**Provided entries**
◆ ◆ ◆ ◆ ◆

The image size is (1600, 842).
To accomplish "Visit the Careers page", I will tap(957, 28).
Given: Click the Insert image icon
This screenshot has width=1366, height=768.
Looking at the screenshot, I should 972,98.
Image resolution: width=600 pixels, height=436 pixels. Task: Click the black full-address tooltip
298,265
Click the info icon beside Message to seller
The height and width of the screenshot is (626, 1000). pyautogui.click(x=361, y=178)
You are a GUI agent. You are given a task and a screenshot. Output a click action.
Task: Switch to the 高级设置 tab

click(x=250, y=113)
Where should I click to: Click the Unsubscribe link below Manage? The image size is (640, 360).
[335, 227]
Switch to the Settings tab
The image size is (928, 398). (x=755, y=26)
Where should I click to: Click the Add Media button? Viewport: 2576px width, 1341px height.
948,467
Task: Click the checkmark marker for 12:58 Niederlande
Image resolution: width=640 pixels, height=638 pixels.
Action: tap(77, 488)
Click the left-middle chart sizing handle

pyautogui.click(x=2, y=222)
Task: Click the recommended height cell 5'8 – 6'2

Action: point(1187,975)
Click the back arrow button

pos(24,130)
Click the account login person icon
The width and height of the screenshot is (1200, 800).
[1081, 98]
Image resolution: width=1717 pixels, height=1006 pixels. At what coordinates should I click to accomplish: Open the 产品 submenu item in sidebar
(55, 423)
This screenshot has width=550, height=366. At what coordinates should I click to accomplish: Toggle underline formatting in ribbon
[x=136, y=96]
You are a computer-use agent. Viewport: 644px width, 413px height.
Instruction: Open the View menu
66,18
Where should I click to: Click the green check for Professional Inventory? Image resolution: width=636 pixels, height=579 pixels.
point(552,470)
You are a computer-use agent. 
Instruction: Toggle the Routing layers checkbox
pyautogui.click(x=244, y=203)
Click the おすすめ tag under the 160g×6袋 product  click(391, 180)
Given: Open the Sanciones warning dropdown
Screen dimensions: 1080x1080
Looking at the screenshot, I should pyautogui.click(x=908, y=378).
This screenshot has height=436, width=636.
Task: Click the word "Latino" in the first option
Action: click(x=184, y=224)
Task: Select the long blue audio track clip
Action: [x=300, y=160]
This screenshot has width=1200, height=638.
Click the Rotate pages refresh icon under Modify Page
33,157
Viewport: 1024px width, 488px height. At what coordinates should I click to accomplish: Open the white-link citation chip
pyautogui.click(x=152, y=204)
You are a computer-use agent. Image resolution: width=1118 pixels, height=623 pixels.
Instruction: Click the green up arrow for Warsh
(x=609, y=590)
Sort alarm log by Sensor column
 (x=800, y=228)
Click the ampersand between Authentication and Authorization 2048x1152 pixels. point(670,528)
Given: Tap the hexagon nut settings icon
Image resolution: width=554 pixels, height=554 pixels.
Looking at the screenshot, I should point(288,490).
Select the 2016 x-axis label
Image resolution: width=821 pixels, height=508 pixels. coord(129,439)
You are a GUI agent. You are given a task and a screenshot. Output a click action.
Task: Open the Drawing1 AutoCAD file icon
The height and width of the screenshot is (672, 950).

◆ ◆ ◆ ◆ ◆

**Task instructions**
Looking at the records above, work out how many lines include the word "agent", then give that number by itself.

**Result for this exercise**
5